Companies are making a big mistake. Many recruiters in India are nudging their human resource (HR) teams to show a preference for hiring women at the junior-most levels, be it candidates looking for jobs on college campuses or those with barely a few months of work experience. This is a quick-fix hiring bias that will not help a company meet its gender-diversity target in the long run. And there is a good chance that in its attempt to fulfil a certain diversity quota, more suitable candidates who do not meet the gender criterion may get rejected.

“In one of the leading global IT firms, there is a lot of push to hire women, and sometimes in teams, about 60-70% are women. But move up the ladder, and not even 25% remain. The company failed to retain most of them because of its hiring bias in the initial stages," observes an HR head at an IT company in India. Consider what Abhijit Bhaduri, talent management advisor and executive coach, has to say as he calls out biases that come into play in base-level recruitment, when resumes reveal nothing about the competence of candidates for work roles, but only school, college, city, gender and other such details. “Often, the language in job advertisements [has] an inherent bias towards—or against—one gender or group," says Bhaduri.

Artificial intelligence (AI) tools used in recruitment promise to eliminate biases, but then again, AI needs human oversight in most cases of early adoption. In any case, companies must invest in training their managers responsible for hiring to check these biases. Crucially, the data that trains AI engines also needs to be periodically checked for biases that may keep a group out of the consideration set.

While biases of ethnicity, age, gender and alumni fraternity have long been prevalent in India Inc, at career-starting levels, many people struggle to cope with more subtle ones—such as pin-code identification of an address as a proxy for the family’s broad social status—that may take years to erase or reduce in prominence on a resume.

Since the Indian IT sector is one of our major recruiters from colleges across the country, its young recruits are expected to acclimatize quickly to the work environment and fall in line promptly with the way things are done. But, behind this facade of uniformity among new recruits, there are young urbane professionals whose relative sophistication in social terms can put them ahead of their peers. As insiders reveal, line managers often show a preference for those with urbane accents and behaviour that may take others from smaller towns or more modest backgrounds more time to acquire. While new IT executives are typically quick to learn, no matter where they come from, rarely are investments made to ensure that managers overcome biases on this score. In a skill-driven sector where the biggest cost borne is the wage bill for employees, this should not be the case.

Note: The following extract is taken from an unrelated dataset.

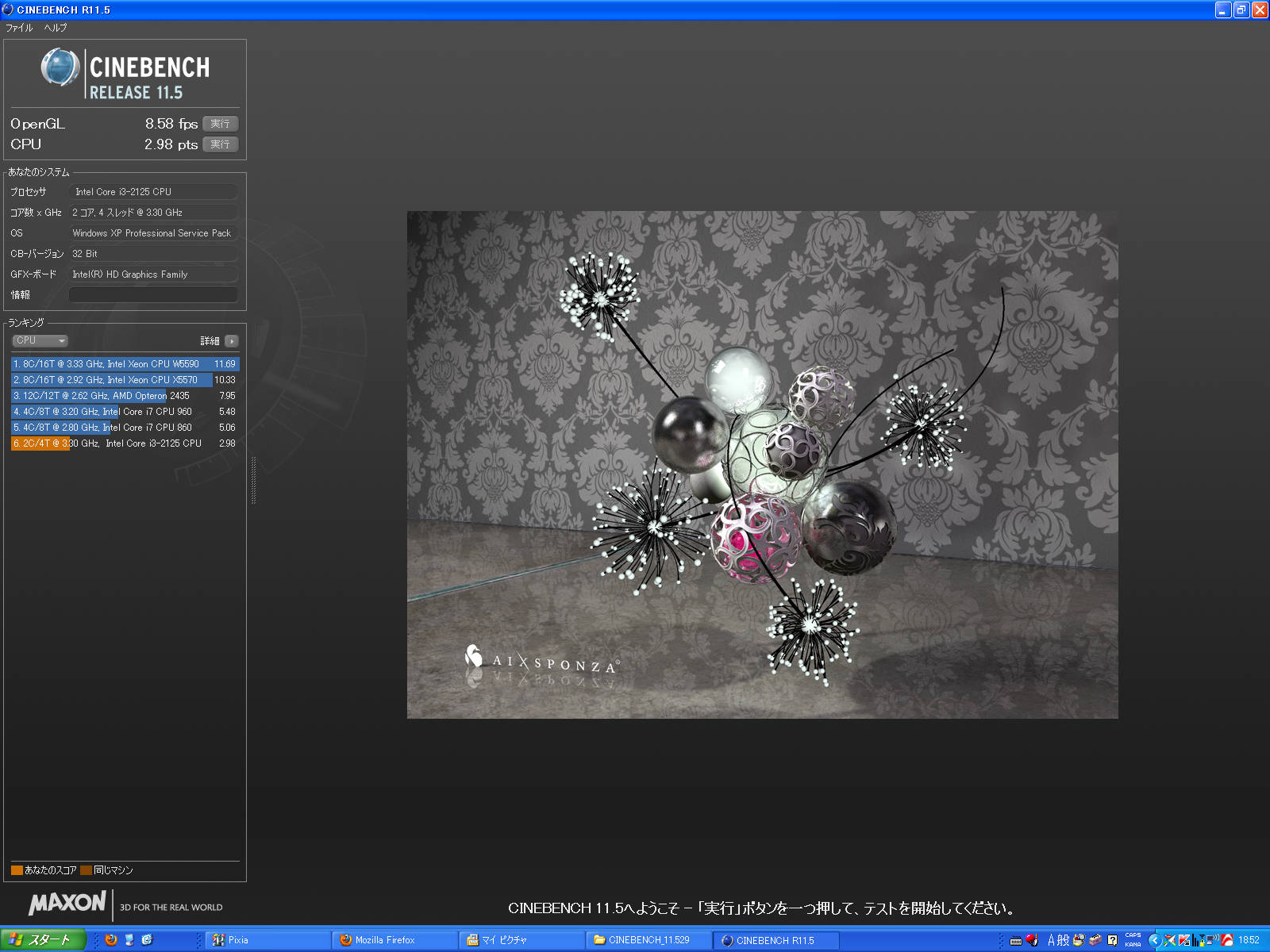
Task: Click the Firefox quick launch icon
Action: pyautogui.click(x=111, y=940)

At most companies with a diversity agenda, a gender imbalance seems to have top-most salience as an issue to be addressed. Many women drop out before reaching mid or senior levels, and these positions sometimes get plugged with new hires without much thought given to whether someone from another team within the company could be trained for the vacant profile, even if this would preserve the desired diversity ratio without requiring a lateral recruit. It is rare for a company to conduct an internal study to check at which stage its women employees are dropping out, identify job roles that have traditionally been male bastions, and, if identified, understand why this might be so.

A company keen to ensure equity should also check if its women candidates are recruited using parameters that are based on biases. Arundhati Bhattacharya, chairperson and CEO of Salesforce India and former chairperson of State Bank of India, disclosed that it took her decades to spot biases in her style of recruiting. In a recent interview, she told me how after a training programme at Salesforce, she realized that she had earlier succumbed to the common practice of asking men and women candidates different sets of questions. In Bhattacharya’s words, “For instance, I would ask [a woman candidate] about family, I would ask how old the children were, I would ask where they were, and ask how she would manage in case the job required a lot of travel. I realized I was not asking men about travel, I was not asking men about where their children were and how old they were."

India Inc has been trying to get its policies right. Its benefit programmes now include leave for maternity and paternity, even for adoption and parental care. The experience of the covid pandemic led a drive for a more empathetic work culture. All these are steps in the right direction. But knee-jerk moves also abound, especially in attempts to overcome decades of unfairness.

Gender, ethnicity and age discrimination are complex issues that cannot be resolved by hiring more diversely at the base level. Attrition while ascending the hierarchy must be guarded against. Companies ought to invest in systems that are designed to pay strategic attention to diversity.